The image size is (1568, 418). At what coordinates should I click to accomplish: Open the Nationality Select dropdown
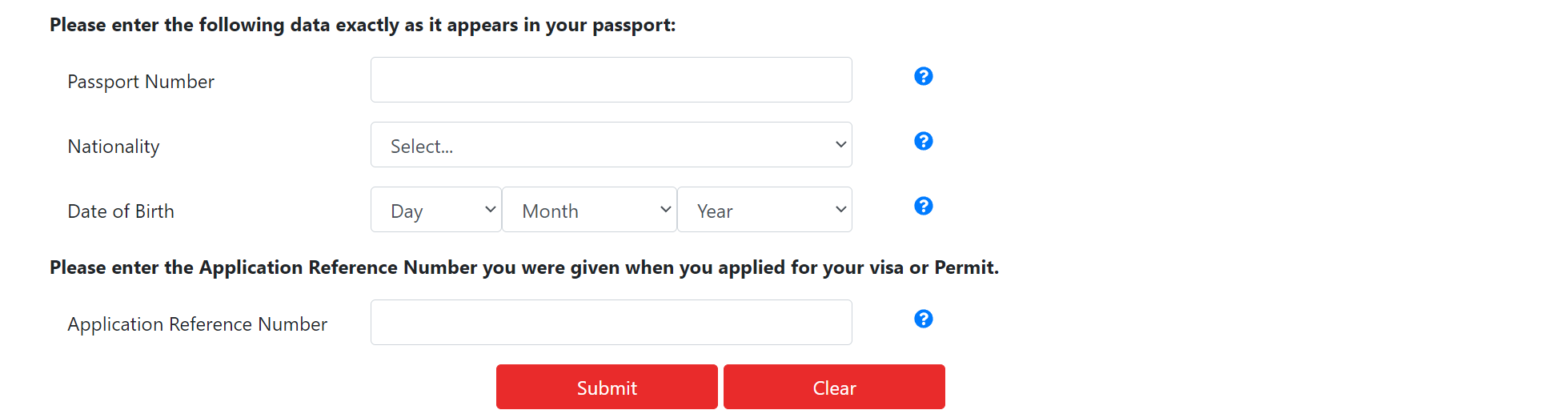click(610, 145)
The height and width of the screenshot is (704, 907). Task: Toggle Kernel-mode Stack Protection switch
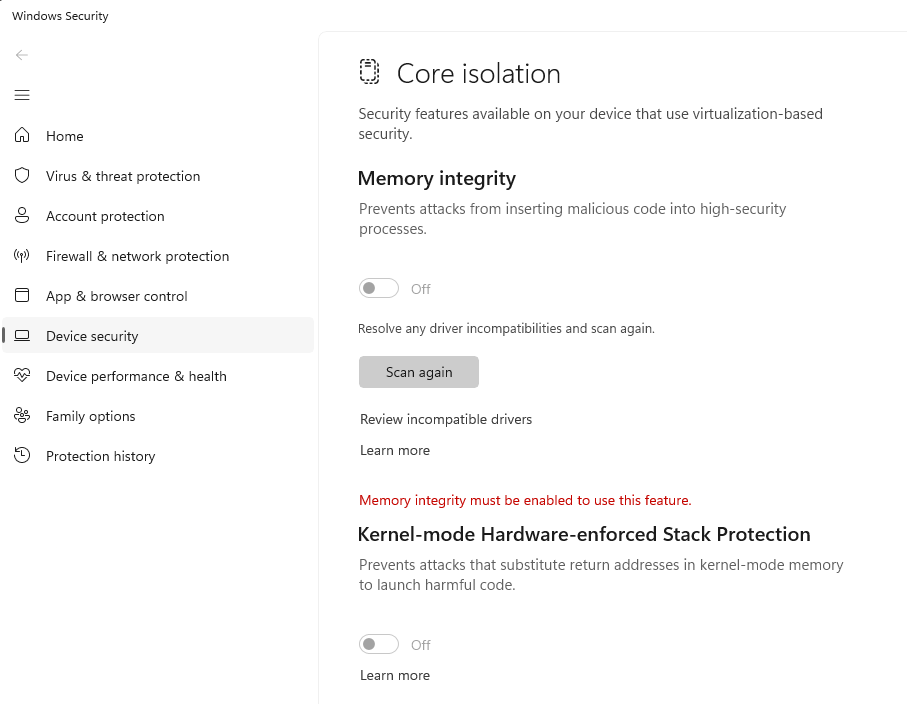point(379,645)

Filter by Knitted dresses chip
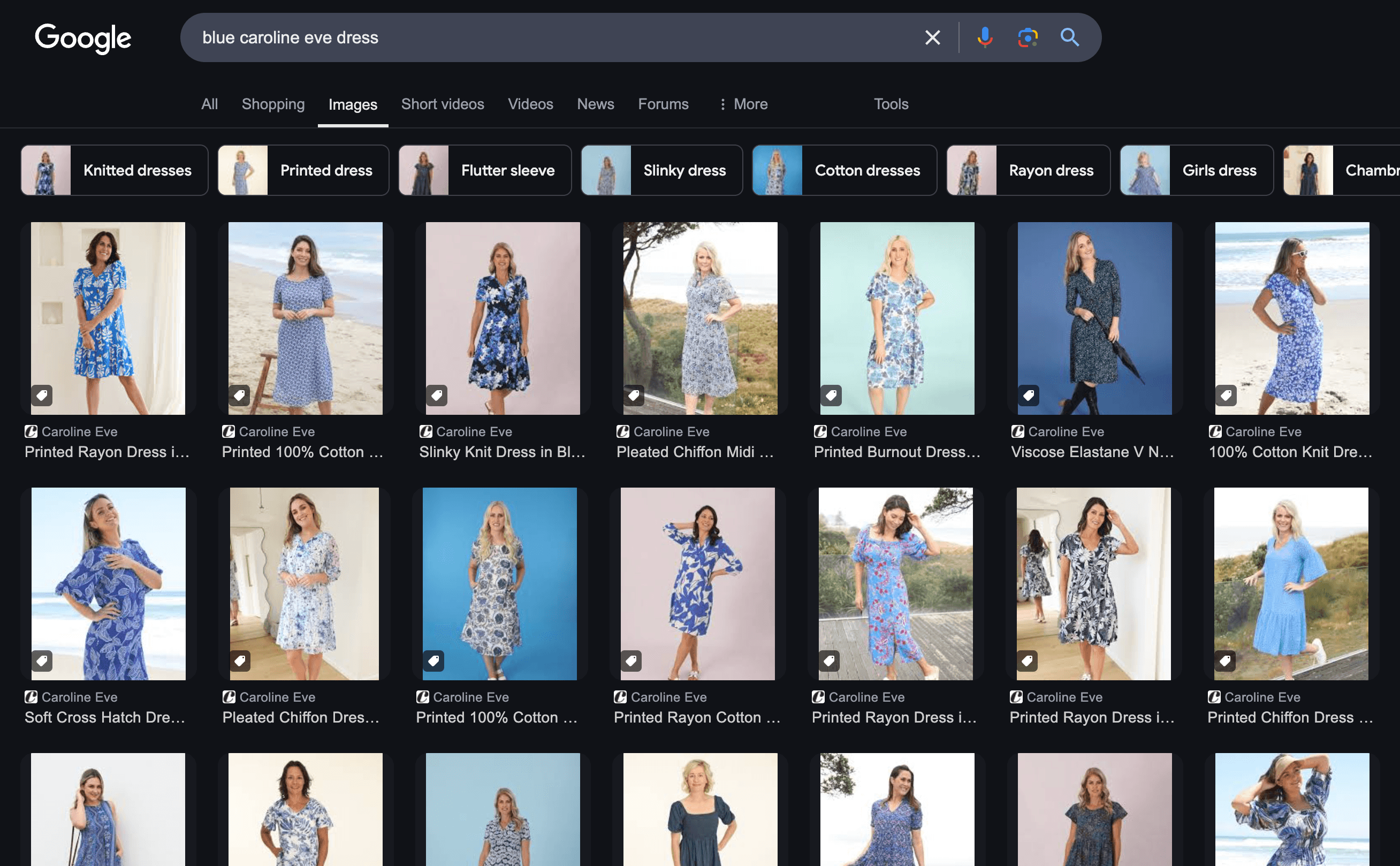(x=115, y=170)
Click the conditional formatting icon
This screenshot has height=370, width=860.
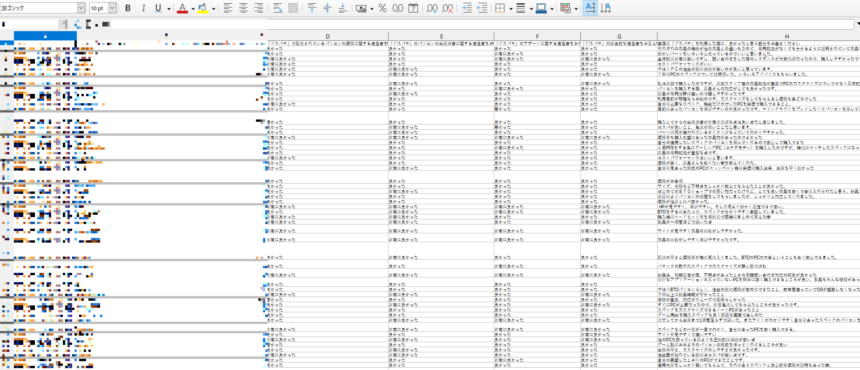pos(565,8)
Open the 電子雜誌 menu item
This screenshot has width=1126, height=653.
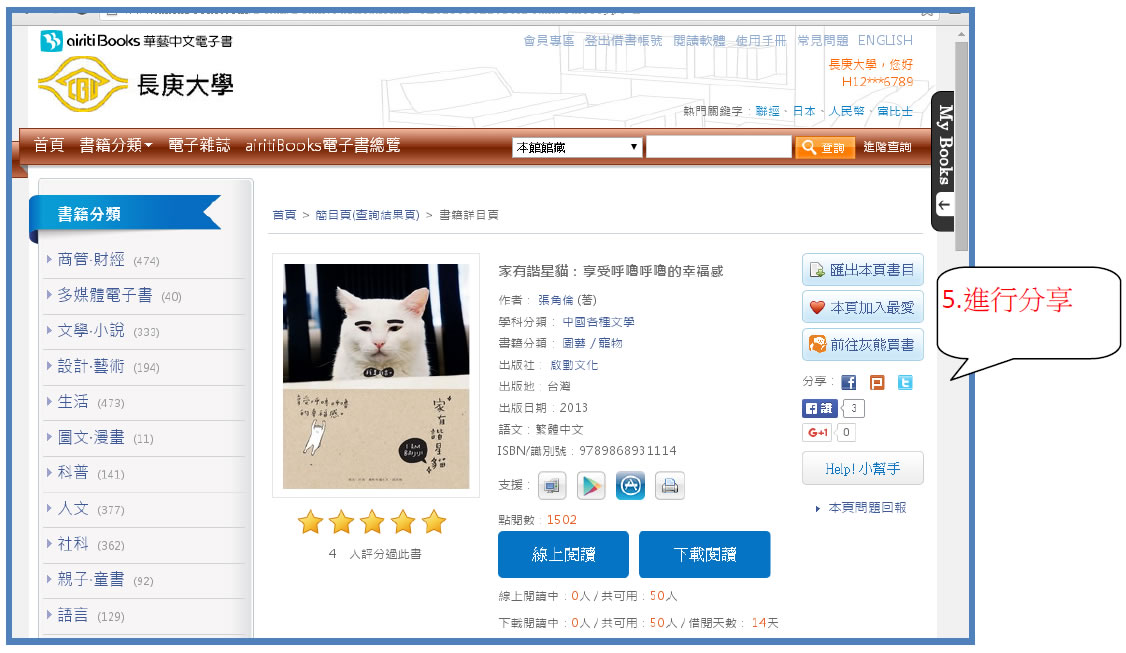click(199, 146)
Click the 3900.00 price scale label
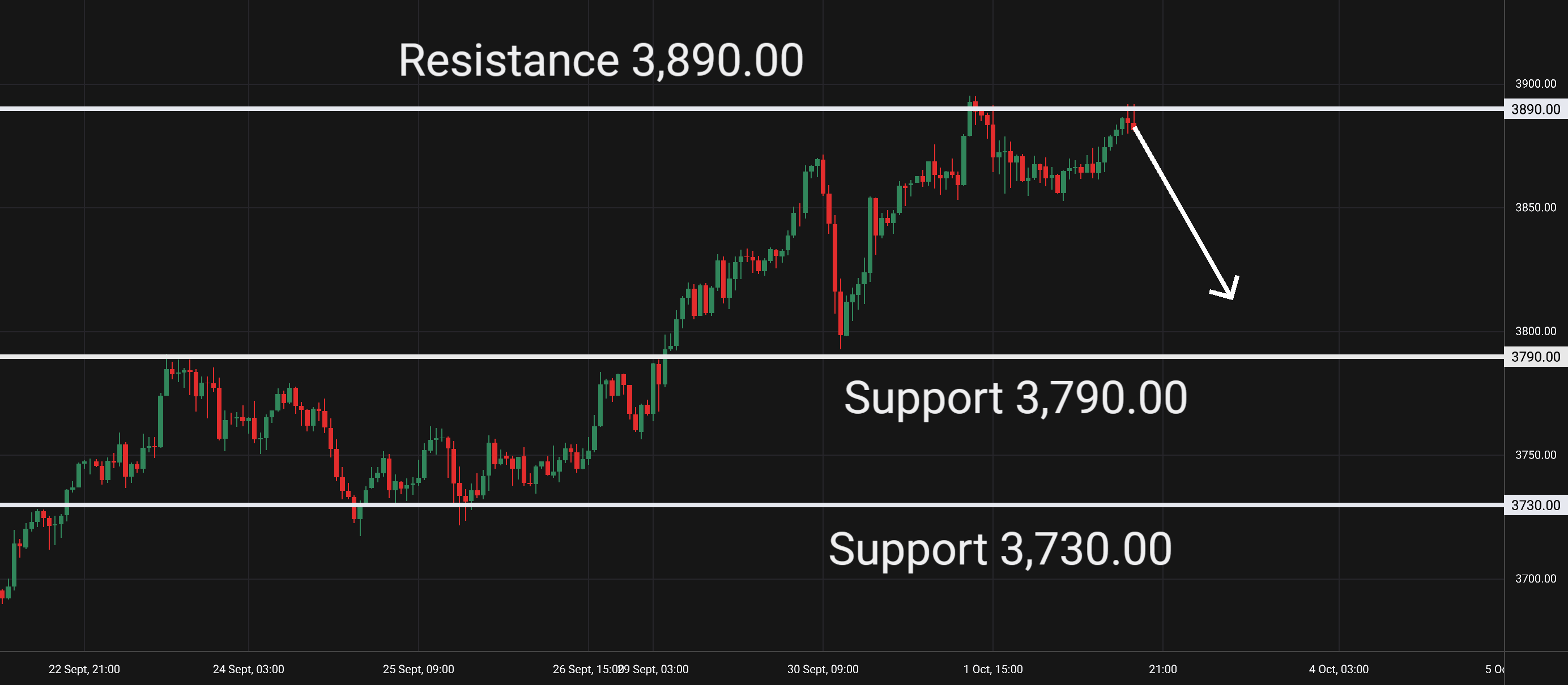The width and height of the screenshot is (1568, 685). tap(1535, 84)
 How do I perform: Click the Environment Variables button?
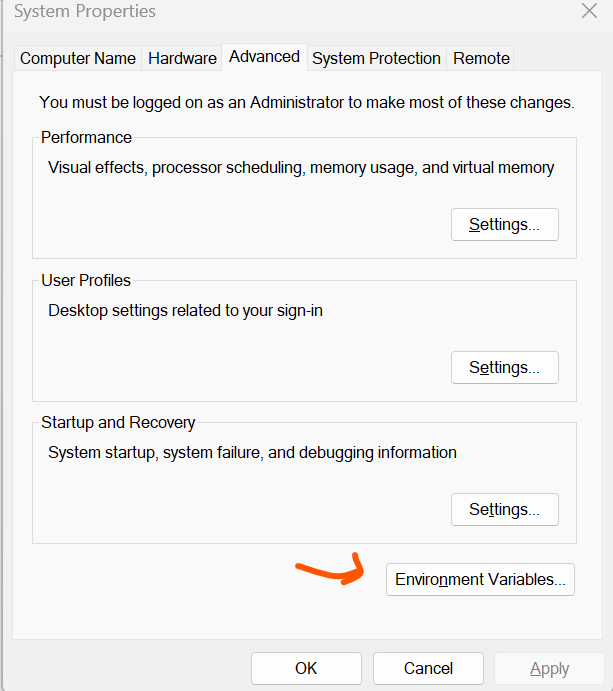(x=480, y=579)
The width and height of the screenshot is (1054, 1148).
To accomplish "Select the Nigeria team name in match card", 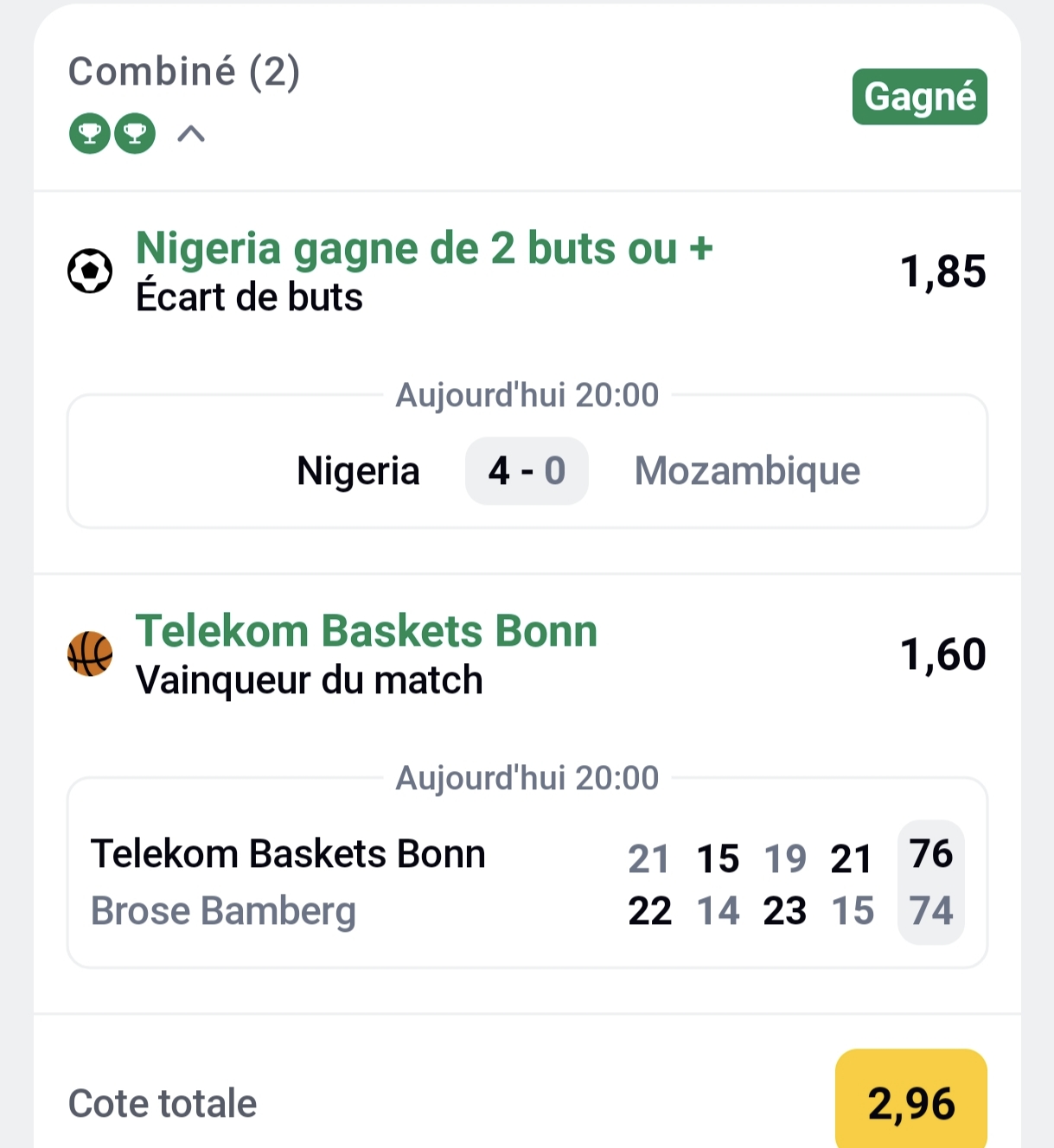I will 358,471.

Problem description: Everything above from the line with "Click the 3900.00 price scale label" through the line with "The width and height of the screenshot is (1054, 1148)." should be retyped exactly, and nothing else; omit pictures.

Result for this task:
Click the 3900.00 price scale label
The width and height of the screenshot is (1568, 685). tap(1535, 84)
 How do I perform: Click the Environment Variables button?
(x=480, y=579)
The width and height of the screenshot is (1054, 1148).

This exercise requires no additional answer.